Three days later we were making our way under willows heavy laden with a coating of ice, and across the snow covered causeways through the marsh to Omar’s tower. None of the river men in the marsh port would take us the more direct route, as there was no river to traverse, only the frozen swamp.
“You are fools to go,” one of them, a grizzled riverman with ice in his beard told us. “Not even the wizard of the tower dares traverse it.”
His words rang true. We lost two horses to some surprisingly thin ice on a frozen bog.
And, almost in the shadow of the tower the south men were at their most mutinous, openly voicing their desires to turn back. But there, amongst the cold caress of the frozen willows, I could feel it, feel him, feel the nothingness, feel the void that Arcory had left to us all. Even as it filled me with a despair I hadn’t felt since the fall of Kindereon in the darkest days of the first war of the alliance, I was filled with a sharp clarity.
Omar Blackrock, my most successful apprentice, even perhaps the most well regarded of the fourteen I had guided, had been the thief. I wished the realization had not made the great sense it did.

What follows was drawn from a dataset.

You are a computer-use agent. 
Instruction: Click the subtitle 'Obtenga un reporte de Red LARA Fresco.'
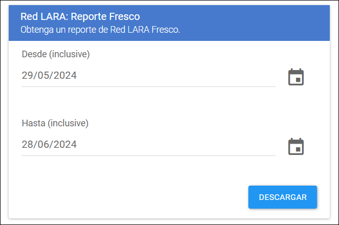100,30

I had to be sure, even as I cursed myself for not seeing what I should have suspected in Omar’s words, in his warnings.
I urged my horse across the ice, the branches snapping as I brushed through them towards the Keith, who had dismounted as his scouts checked the land between us and the tower for the safest route. The margrave glanced back towards me as I made my way though a stand of brittle reeds.

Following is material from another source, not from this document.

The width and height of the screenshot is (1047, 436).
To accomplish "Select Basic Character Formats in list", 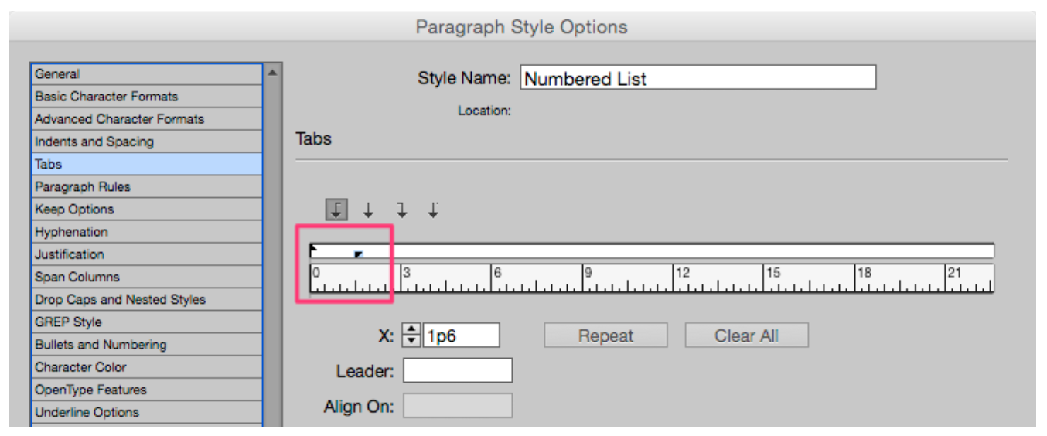I will 147,97.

“Give me your stone,” I asked him, watched him glance over at me, breath white in consideration. He narrowed his eyes at me, breathed out his own white cloud.
“What is it?” He wanted to know unmoving. Perhaps the cold had dulled his senses. This was the first time since we’d left his own marshes I’d asked to see his stone. Then his eyes brightened and nodded to the north. “Is this the place? Is the wizard of that tower the thief?

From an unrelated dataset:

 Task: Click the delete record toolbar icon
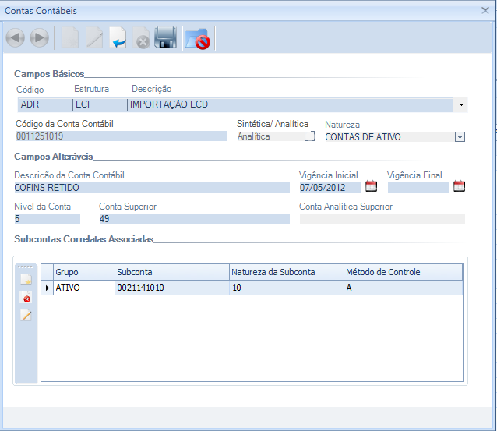142,38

“I don’t know as yet, something in the air perhaps,” I offered, held out my hand “I will return it to you in a moment.”
He returned to his tall golden brown steed and opened up his saddlebag, pulled out his stone. It was large as Arcory stones went, three times the size of his fist. I could see, even from the distance, the runes that Arcory had carved in it were faintly glowing. The Keith, however, didn’t appear to notice. He brought it to me and set it in my hands without further comment.
I took the cold stone, heavy in my hand, heavy in my heart. Felt its smoothness, its numbing essence.
“How much, of you is in this one, my old master,” I whispered to the dark grey stone. “And what were your intentions for this creation, truly?. What were you planning?”
As with all the other, this one held silent to its secrets. I thought of my master in his last days of the year following the end of the Riven War, the end of the conjunction.
He had become chaotic, unpredictable, perhaps even mad, as the war wound down and what he had brought to our world, what he had created, had to be fought as much as that which had invaded from the Underworld and Overworld. At times he seemed drunk with power, at others, frantic with dread, the need to preserve his power, his legacy. There were many who thought of him, even I, at the time had turned from the path and would attempt to pattern himself just like our enemies – we all thought. But there were times… times when he was his old self. He would plead for me to trust him… and just as quickly he would bellow for me to leave him alone.
He fooled us all, myself more than most. I looked again to the stone.
“Are you fooling us again? Are you fooling me?”
That was the reason we parted the way we did, the reason why I betrayed him in the end. I would no longer be manipulated, nor follow the terrible path I was sure he had committed himself to. My trust had by then cost many too, too much.